Sans transition, j'entame une portion compliquée où je dois affronter pendant une quinzaine de minutes le puissant vent de face. Ce dernier me cloue littéralement sur place, m'obligeant à dépenser beaucoup de forces pour avancer. Ce n'est plus le cas lorsque je m'enfonce de nouveau dans les lotissements jusqu'à Cernay. Une fois au centre-ville je file à l'auberge boire mon café et écrire sur le carnet de voyage. Au chaud, je mange mon repas puis repars à 13h30 sous un soleil étincelant. Je sors du village et pique droit au Sud en direction de l'EV6. Contrairement à ce matin, l'itinéraire sur lequel j'évolue est dépourvu de côtes et j'avance en ligne droite sur des routes de campagne. La seule difficulté que je rencontre est la 2x2 voies que je dois habilement esquiver à 2 reprises.
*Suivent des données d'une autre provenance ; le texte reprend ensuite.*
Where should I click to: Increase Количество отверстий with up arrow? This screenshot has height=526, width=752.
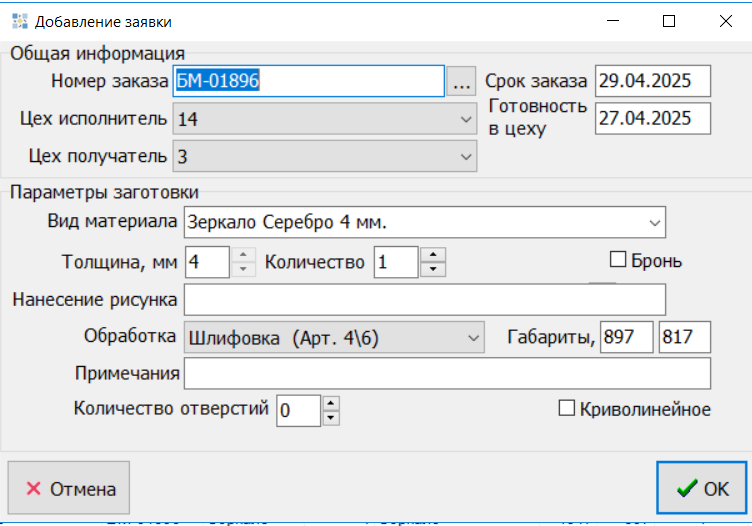tap(331, 403)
La plupart du temps, je roule à côté des voitures mais après tous ces jours de périple, je suis habitué. Malgré le vent qui souffle toujours autant j'arrive à 14h30 à Balschwiller puis poursuis jusqu'à Hagenbach. Finalement, j'atteins le canal du Rhône au Rhin et l'EV6 par la même occasion : objectif accompli.
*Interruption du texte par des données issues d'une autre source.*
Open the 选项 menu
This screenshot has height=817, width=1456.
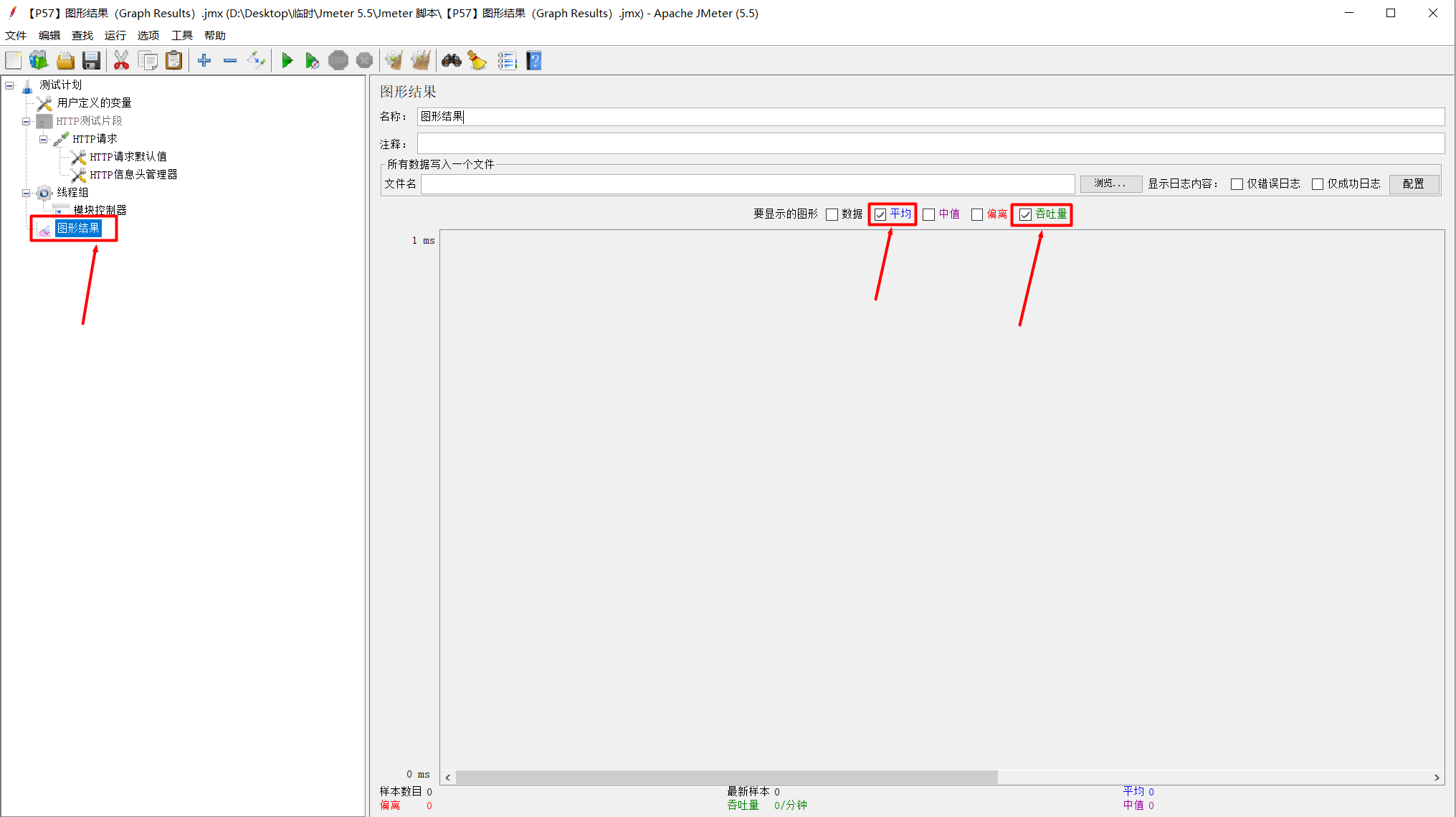click(x=148, y=35)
Maintenant, je n'ai plus qu'à trouver un coin sympa pour la nuit. Après une petite analyse de la situation, je ne continue pas le long des eaux mais roule en direction du stade. Ainsi, je débusque un emplacement spacieux et calme à l'abri des regards. C'est parfait et je fais sans plus attendre sécher ma tente avant de monter le camp. Je range ensuite les affaires, use de ma plume sur le carnet et exerce le saint rituel. Une fois terminé je me prépare un bon repas à base de riz au pesto rouge. Je ferme la tente pour la soirée et commence à prévoir plus en détail la dernière semaine de vélo. À cet instant précis mon frère Thibaud m'annonce la nouvelle au téléphone : nous sommes reconfinés à partir de vendredi. Mince ! Je m'y attendais plus ou moins mais suis quand même étonné. Continuer de voyager n'a plus lieu d'être et je réagis vite en appelant mon ami Dylan. Ensemble, nous fixons l'ultime objectif du voyage : déguster des pâtes au pesto dans sa maison. Je réserve dans la foulée mes billets de train et m'endors calmement en pensant aux incroyables aventures vécues ces 3 derniers mois.

Finalement, ce voyage se terminera comme il a commencé : d'un coup d'un seul. Demain sera donc mon dernier jour. Je chevaucherai ma fidèle monture et ferai en sorte d'apprécier le moindre de mes coups de pédale, avant de prendre un repos mérité, au chaud, à la maison.